While venous occlusion plethysmography and continuous wave Doppler flow examination are only used in anecdotal situations nowadays, electrocardiogram, arterial blood gases, and chest x-ray are still part of the so-called prior clinical probability assessment in patients with suspected PE although they no longer belong to the diagnostic tools. The same applies to the¹²⁵I Fibrinogen uptake test in the lower legs in suspected DVT. This method has been utilized mainly for screening in clinical studies of thromboprophylactic regimens in the 70s and 80s.

FIGURE 83.2 The historical diagnostic gold standards for DVT (phlebography, left) and PE (pulmonary angiography, right). The arrows point to filling defects surrounded by contrast dye (characteristic for a fresh thrombus) in the femoral vein (left), in the inferior lobar artery left, and in all lobar arteries right (right).

Clinical Probability Assessment

Sensitivity and specificity of clinical symptoms and signs, and abnormalities of blood gases, chest radiograph, and electrocardiogram in suspected DVT or PE are low when considered singly. The electrocardiogram is usually normal in small peripheral PE. Larger PE may induce modifications such as large P waves in leads II, III, and AVF, the S1Q3T3 pattern, or ST segment depression in leads V1 to V4. A right bundle branch block or right axis deviation is also possible.²³ Hypocapnia and hypoxemia are frequent in PE. However, approximately 20% of patients with proven PE have a normal arterial oxygen pressure and alveoloarterial oxygen gradient.²⁴ The most frequent anomalies of the chest radiograph are cardiomegaly, pleural effusion, plate-like atelectasis, and elevated hemidiaphragm.¹⁴ Pulmonary artery enlargement and oligemia are rare and nonspecific. The typical infiltrate of so-called pulmonary infarction has already been discussed. Nevertheless, the chest radiograph remains extremely useful in a patient with suspected PE for differential diagnosis with conditions such as left ventricular failure, pneumonia, or pneumothorax.
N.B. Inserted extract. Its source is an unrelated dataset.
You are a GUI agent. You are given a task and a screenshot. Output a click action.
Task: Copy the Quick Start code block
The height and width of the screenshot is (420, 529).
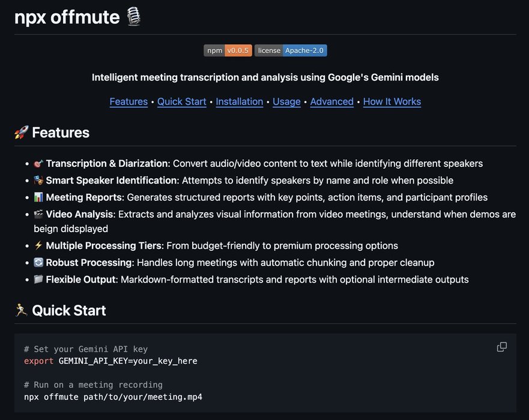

Clinicians can combine these findings and other signs or symptoms very effectively either implicitly or by prediction rules in order to classify patients according to their probability of having the disease, the so-called prior clinical probability. As a practical tool for assessing prior clinical probability in suspected DVT, the Wells score²⁵ and its simplified version²⁶ have gained wide acceptance in spite of its partial subjectivity (Table 83.2). It is probably not more accurate than the simple implicit evaluation. However, it is easier to teach to junior physicians and allows discussing occasional disagreements among experienced clinicians on explicit grounds. Moreover, it has been shown that interobserver reliability was higher when using an explicit clinical model (kappa coefficient of agreement = 0.62 vs. 0.33 for implicit evaluation).²⁷ Nevertheless, both the implicit assessment and the explicit Wells score allow categorizing usefully patients in low, intermediate, or high clinical probability groups in which the prevalence of DVT is approximately 5%, 20%, and 80%, respectively.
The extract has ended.